The rest of the time we spent in Hebron was more of what we had been hearing, seeing, and feeling this whole trip—a strange mix of gracious hospitality, delicious food, and pleas that we take what we are learning and seeing and share it back home combined with constant surveillance, multiple checkpoints, obvious apartheid, constant IDF presence, and armed settlers. 

The difference with Hebron is that the temperature of the situation is turned to high heat (figuratively and, that day, literally). People are desperate for business in order to survive and meet basic needs. It was equal parts frustrating and heartbreaking to be trailed by a group of young children and teenagers constantly trying to get us to buy their trinkets. Their unrelenting aggressiveness led to a shouting match between our tour guide and them.

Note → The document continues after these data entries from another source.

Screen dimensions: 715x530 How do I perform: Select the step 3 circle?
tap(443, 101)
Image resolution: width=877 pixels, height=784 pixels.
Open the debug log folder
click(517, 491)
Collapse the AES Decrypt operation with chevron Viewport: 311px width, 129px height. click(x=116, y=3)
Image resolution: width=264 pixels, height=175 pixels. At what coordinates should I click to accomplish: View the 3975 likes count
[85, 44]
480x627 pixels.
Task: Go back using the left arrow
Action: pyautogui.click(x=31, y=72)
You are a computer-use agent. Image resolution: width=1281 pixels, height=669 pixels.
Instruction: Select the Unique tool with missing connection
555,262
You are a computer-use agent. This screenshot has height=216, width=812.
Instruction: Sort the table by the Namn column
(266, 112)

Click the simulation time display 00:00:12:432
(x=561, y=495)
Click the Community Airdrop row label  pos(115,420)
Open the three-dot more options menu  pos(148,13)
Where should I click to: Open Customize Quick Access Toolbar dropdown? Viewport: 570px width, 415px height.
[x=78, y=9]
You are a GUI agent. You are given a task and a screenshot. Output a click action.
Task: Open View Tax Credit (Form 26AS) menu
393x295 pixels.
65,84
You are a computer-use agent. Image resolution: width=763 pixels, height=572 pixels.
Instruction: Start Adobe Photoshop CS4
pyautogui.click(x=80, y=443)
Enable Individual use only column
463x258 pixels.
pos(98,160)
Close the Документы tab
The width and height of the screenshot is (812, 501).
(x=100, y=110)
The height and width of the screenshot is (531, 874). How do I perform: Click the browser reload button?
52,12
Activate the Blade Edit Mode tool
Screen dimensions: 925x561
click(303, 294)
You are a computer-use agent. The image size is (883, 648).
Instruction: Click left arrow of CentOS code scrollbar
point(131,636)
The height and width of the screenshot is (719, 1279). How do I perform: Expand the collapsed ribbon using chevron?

The armed settler also would not leave us alone and got into a shouting match with some in our group. Omar, our host for the pilgrimage, had to intervene and try to calm the situation down. At one point, he had his ID taken from him by the IDF, and we all had to wait and pray that it would be returned without further incident, which, thankfully, it was.

It is so very evident that what is happening in Hebron, what is happening in the West Bank, what is happening in Gaza, all of it is war crime upon war crime upon war crime. It is collective punishment. There is no peace here. There is no justice. As it was explained to us, they either kill you right away or very slowly. 

This is not the time to equivocate. It is not the time to remain silent. Things are not “complicated.” What is happening is not rocket science, it is settler colonialism 101 and clearly and simply injustice. According to international law, you cannot militarily occupy people and dictate their lives with 18 year old IDF soldiers. As Omar shared with us passionately at the end, people who are Christians, who follow the way of Jesus, must never abandon the people on the margins. 

We will never get to collective peace if we do not follow the logic of International Law. There must be justice. There must be accountability. This cannot be allowed to continue. Lord, have mercy. Christ, have mercy.

Rev. Dr. Shannon Smythe

Rev. Dr. Shannon Smythe serves in a validated ministry in the Presbytery of the Coastlands as Director of Field Education and Vocational Formation at Princeton Theological Seminary. She  has spent the past decade engaging in Reformed theological scholarship and teaching in both seminary and undergraduate contexts and pastoring in PC(USA) churches in NY, DE, and NJ. With a strong commitment to seeing God’s shalom kin-dom come on earth as it is in heaven, her goal is to help cultivate students who “are able to facilitate the gathering of people together,” inviting them “into a shared offering of themselves to one another” (Willie Jennings). Shannon lives in Morrisville, PA with her husband, Kevin, son, Micah, and dog, Chloe.